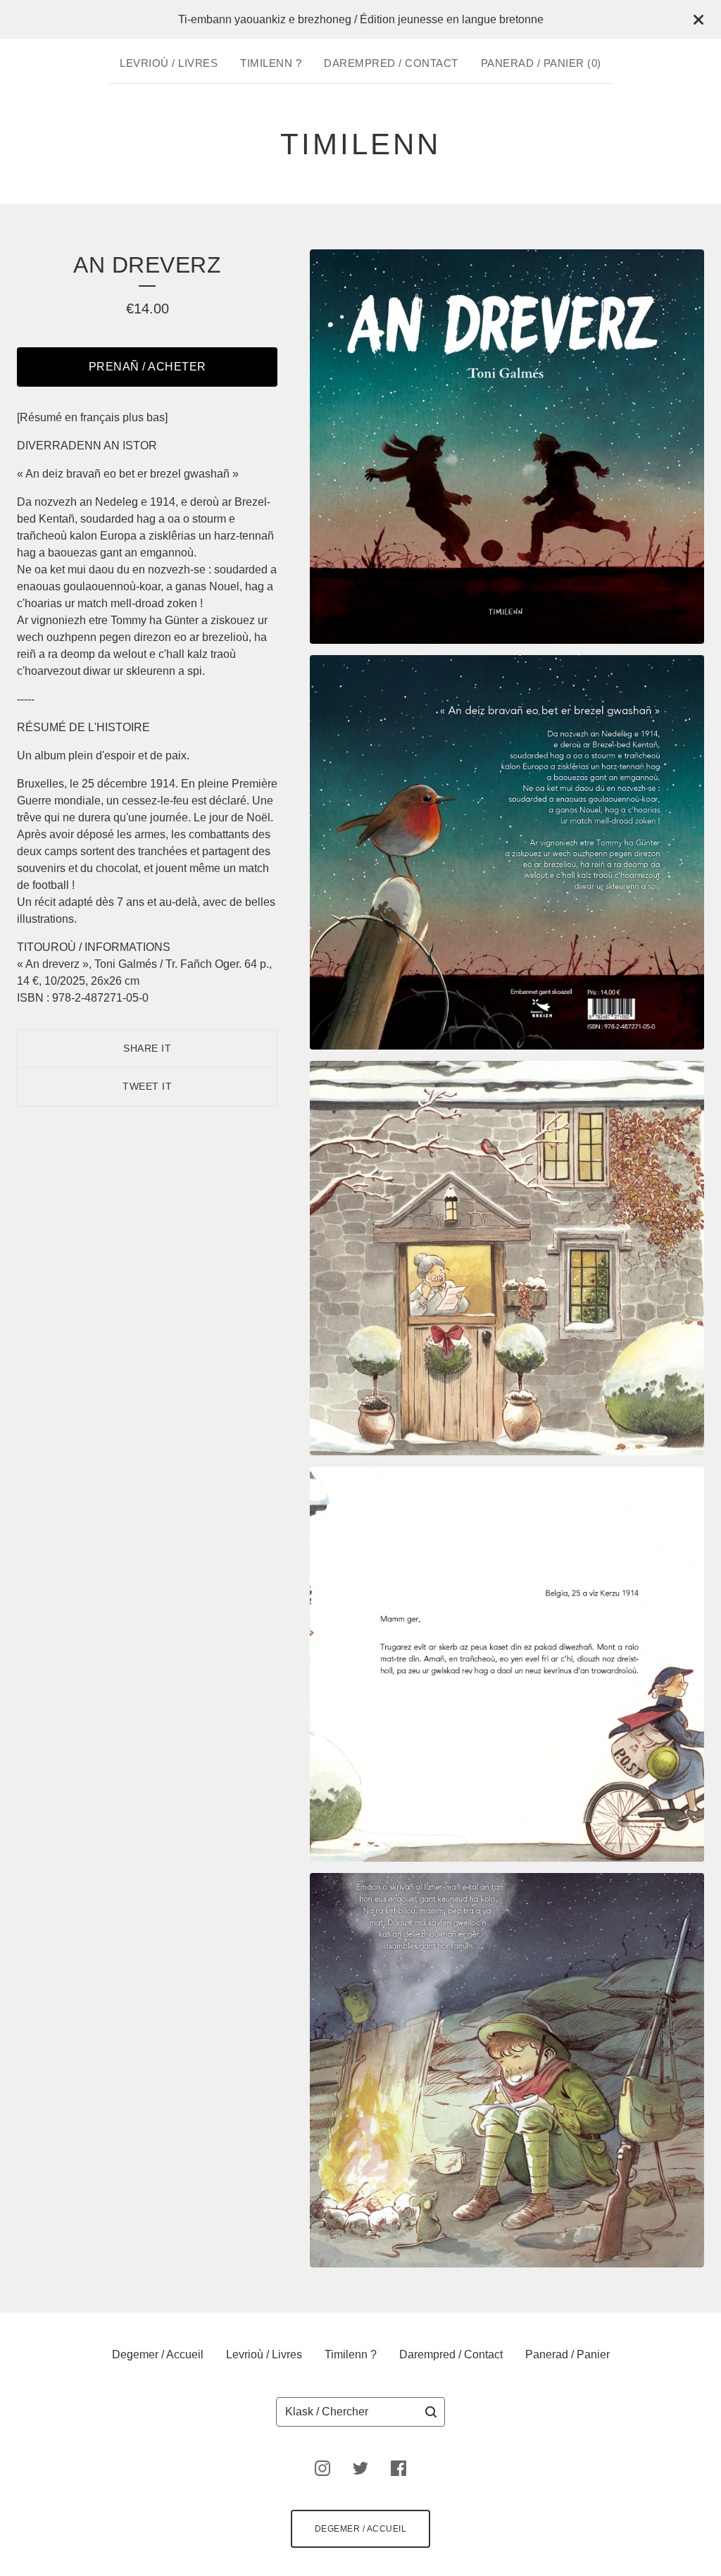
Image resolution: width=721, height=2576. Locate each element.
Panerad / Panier (567, 2354)
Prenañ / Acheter (147, 367)
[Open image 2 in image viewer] (507, 852)
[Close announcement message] (698, 19)
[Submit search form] (430, 2411)
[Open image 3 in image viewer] (507, 1258)
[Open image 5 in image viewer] (507, 2070)
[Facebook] (399, 2468)
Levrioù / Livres (169, 63)
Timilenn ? (270, 63)
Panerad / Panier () (541, 63)
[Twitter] (360, 2468)
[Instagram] (322, 2468)
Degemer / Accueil (157, 2354)
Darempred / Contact (391, 63)
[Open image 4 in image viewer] (507, 1664)
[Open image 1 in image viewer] (507, 446)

Activity
Give the entries above again in full and exactly, but not the pictures.

Result for this exercise
Image resolution: width=721, height=2576. Locate each element.
Panerad / Panier (567, 2354)
Prenañ / Acheter (147, 367)
[Open image 2 in image viewer] (507, 852)
[Close announcement message] (698, 19)
[Submit search form] (430, 2411)
[Open image 3 in image viewer] (507, 1258)
[Open image 5 in image viewer] (507, 2070)
[Facebook] (399, 2468)
Levrioù / Livres (169, 63)
Timilenn ? (270, 63)
Panerad / Panier () (541, 63)
[Twitter] (360, 2468)
[Instagram] (322, 2468)
Degemer / Accueil (157, 2354)
Darempred / Contact (391, 63)
[Open image 4 in image viewer] (507, 1664)
[Open image 1 in image viewer] (507, 446)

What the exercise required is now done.